AS Monaco – OL (1-3) : cette réponse d’expert qui cloue le bec de Vasilyev

FOOTBALL : Monaco vs Lille - Ligue 1 - 30/08/2014

Pointé du doigt par Vadim Vasilyev, le vice-président de l’AS Monaco, l’arbitre du match face à l’OL a eu bon sur toute la ligne, estime Joël Quiniou.

Quelle mouche a donc piqué Vadim Vasilyev ? Le vice-président de l’AS Monaco est allé très loin dimanche après la défaite de son équipe face à l’OL (1-3), accusant les arbitres de favoriser le club rhodanien. Une sortie qui a laissé perplexe Jean-Michel Aulas, le président des Gones, pas le dernier non plus pour critiquer les hommes en noir : « Un peu surprenant cette déclaration de Vadim car je crois que l’arbitrage était salué comme positif par les vrais spécialistes. Cette déclaration est vraiment dommageable et montre que son auteur a déraillé ou ne connaît pas les règlements ! »

Mais la meilleure réponse pour les Lyonnais, c’est finalement celle de Joël Quiniou, interrogé ce matin dans L’Équipe. L’ancien arbitre international estime ainsi qu’il n’y avait pas matière à siffler penalty pour la main de Lucas Tousart dans sa surface à la 49e minute : « Dans la mesure où le ballon est touché par Yanga-Mbiwa avant de toucher la main de Tousart, on voit bien que le joueur ne peut pas retirer sa main et qu’il est complètement surpris par cette situation. C’est le même cas de figure que lorsqu’un joueur touche le ballon de la poitrine et que le ballon rebondit sur la main de façon involontaire. »
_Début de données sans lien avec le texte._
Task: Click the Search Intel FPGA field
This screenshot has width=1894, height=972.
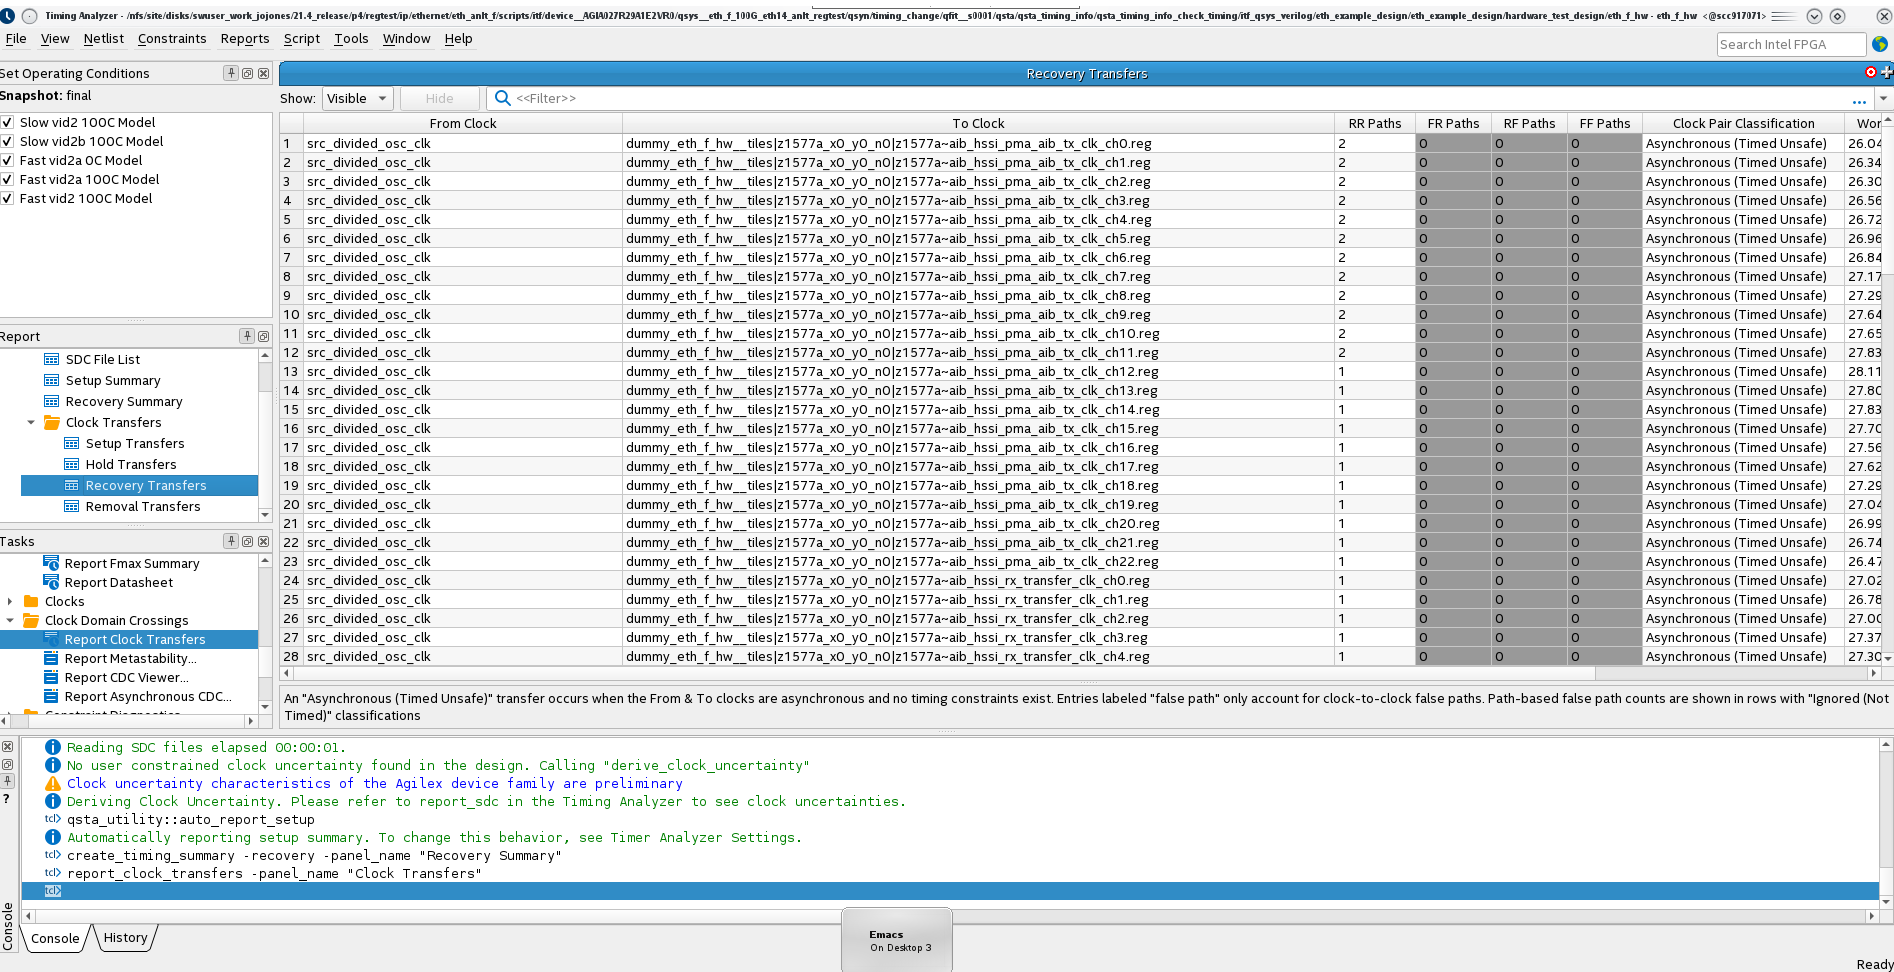Action: [1790, 44]
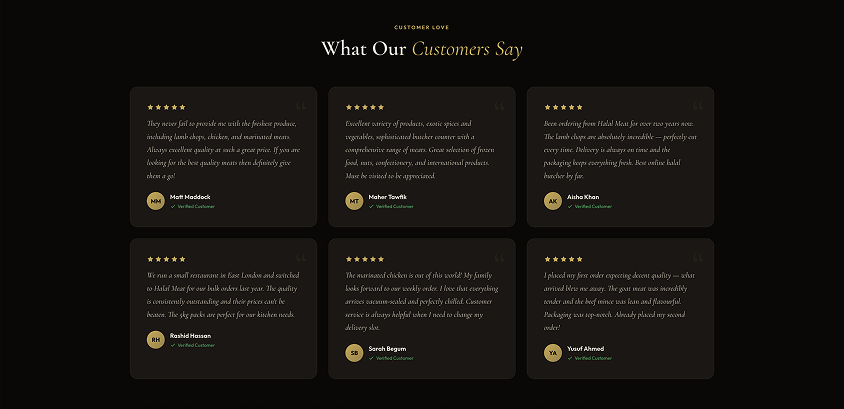The width and height of the screenshot is (844, 409).
Task: Click the five-star rating in Maher Tawfik's review
Action: pyautogui.click(x=365, y=107)
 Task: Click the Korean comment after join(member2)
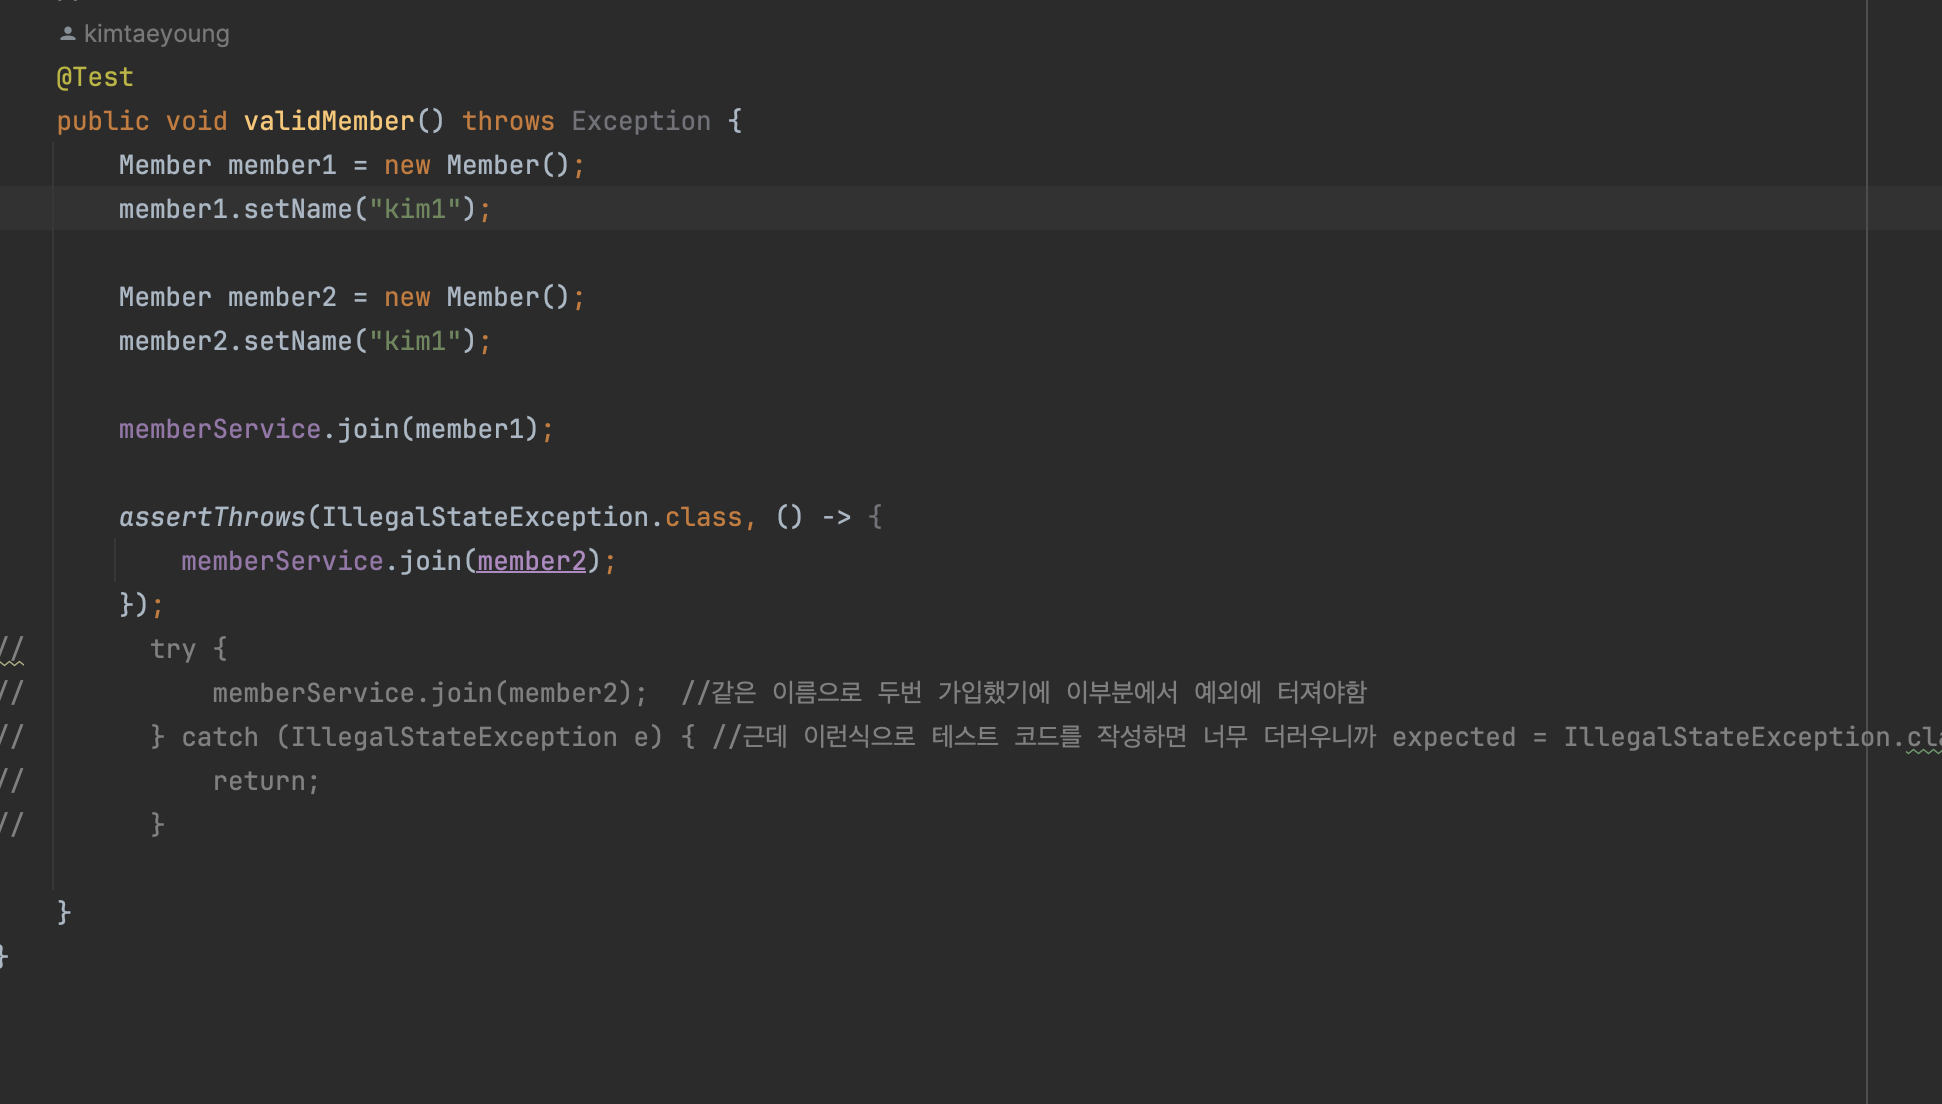[1022, 693]
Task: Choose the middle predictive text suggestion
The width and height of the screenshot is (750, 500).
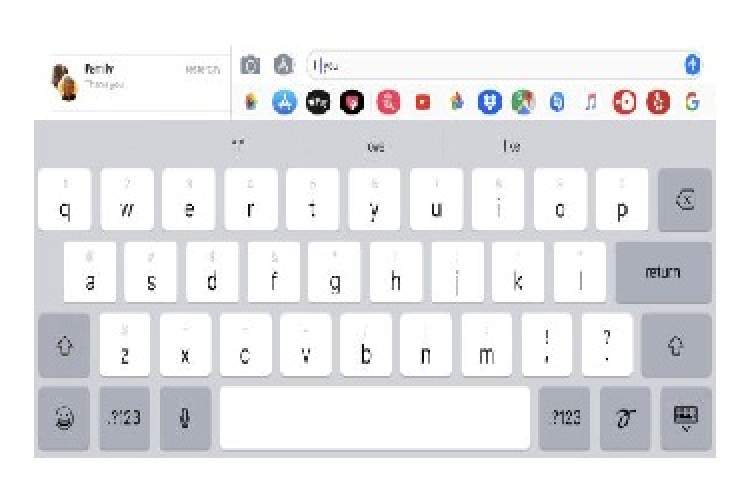Action: [x=375, y=146]
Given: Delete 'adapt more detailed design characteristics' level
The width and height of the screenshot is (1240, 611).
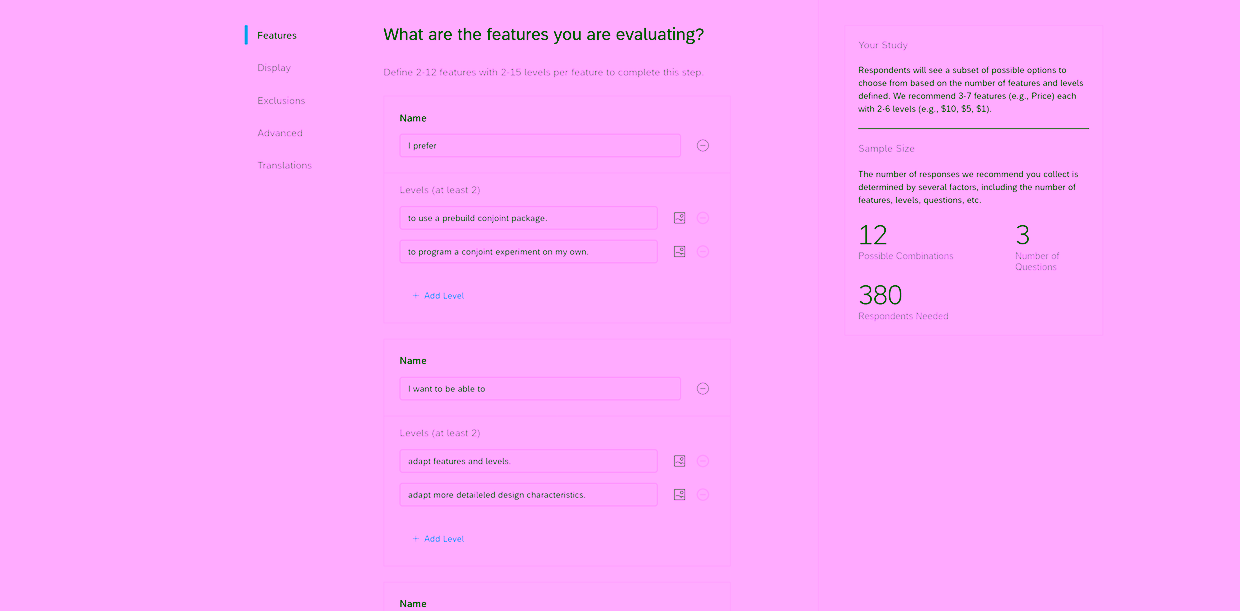Looking at the screenshot, I should pos(703,495).
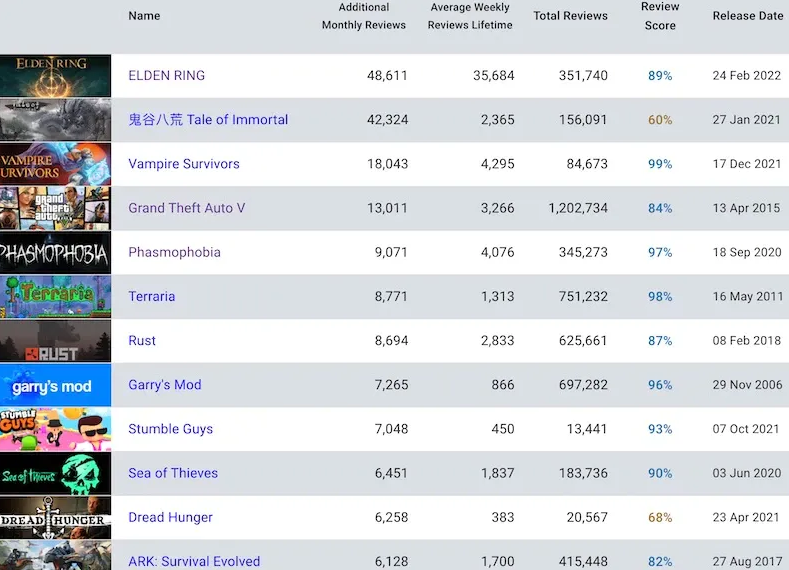Screen dimensions: 789x570
Task: Click the Stumble Guys title link
Action: tap(170, 429)
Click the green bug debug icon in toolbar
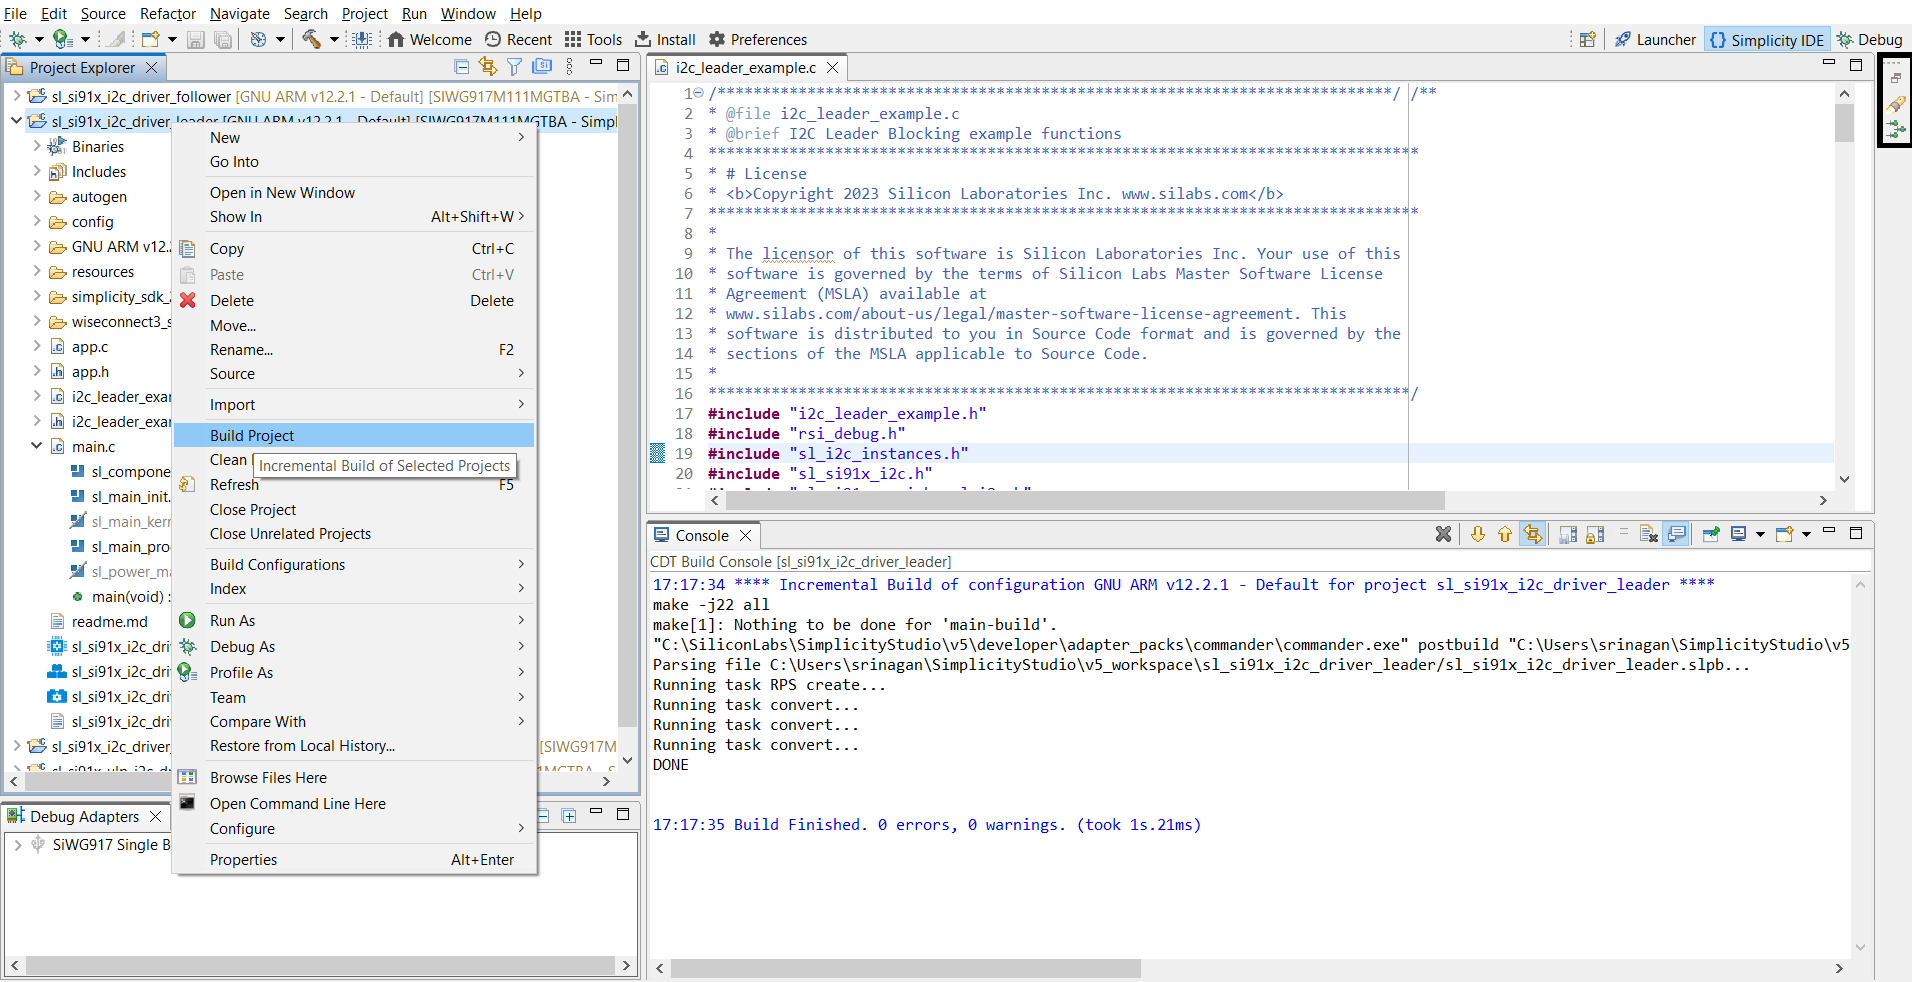1912x982 pixels. (18, 39)
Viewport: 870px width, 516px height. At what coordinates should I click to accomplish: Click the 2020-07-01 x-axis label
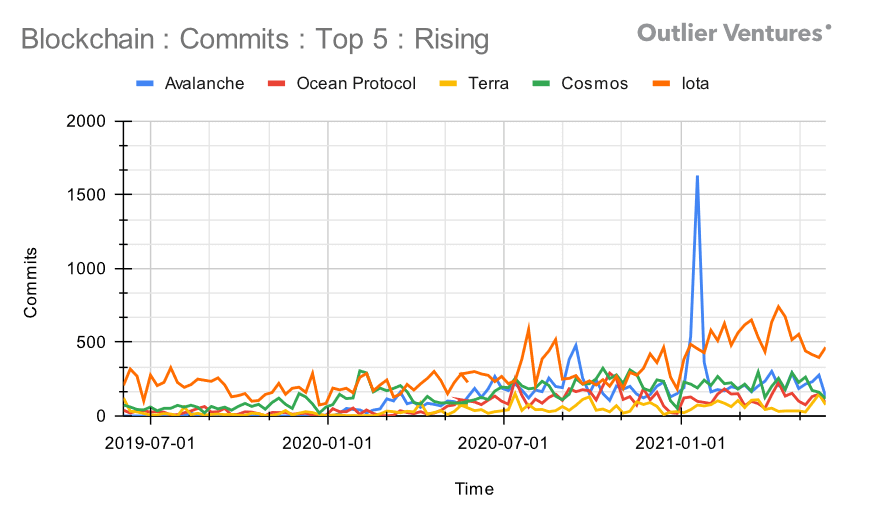[503, 443]
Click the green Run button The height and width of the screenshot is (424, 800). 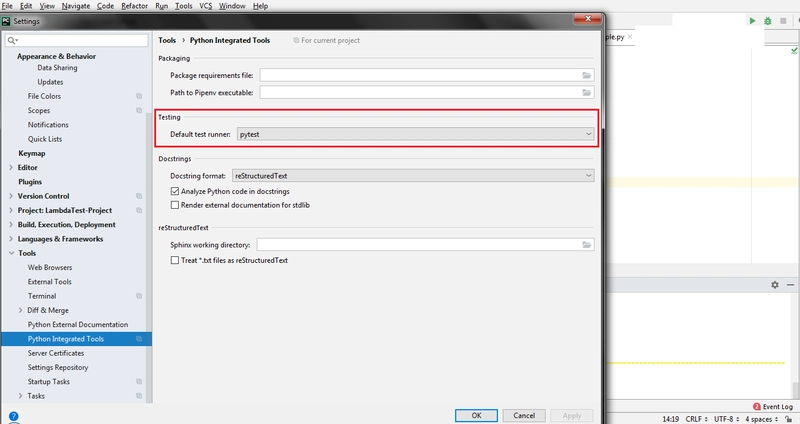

Pour Joël Quiniou, M. Buquet a eu tout bon

De même, Quiniou appuie la décision de M. Buquet d’accorder un penalty à l’OL après le tacle de Fabinho sur Alexandre Lacazette à la 55e minute : « Fabinho tacle les deux pieds décollés du sol. Il cherche à jouer le ballon mais il touche d’abord la jambe de Lacazette et Ruddy Buquet, bien placé, a pris la bonne décision. Dans un contexte difficile ensuite par rapport aux bousculades, il a fait preuve de sérénité en ramenant le calme sur le terrain. » Bref, l’arbitre de ce Monaco – Lyon n’aurait commis aucune erreur majeure. N’en déplaise à Vadim Vasilyev, qui a peut-être eu le tort de réagir à chaud.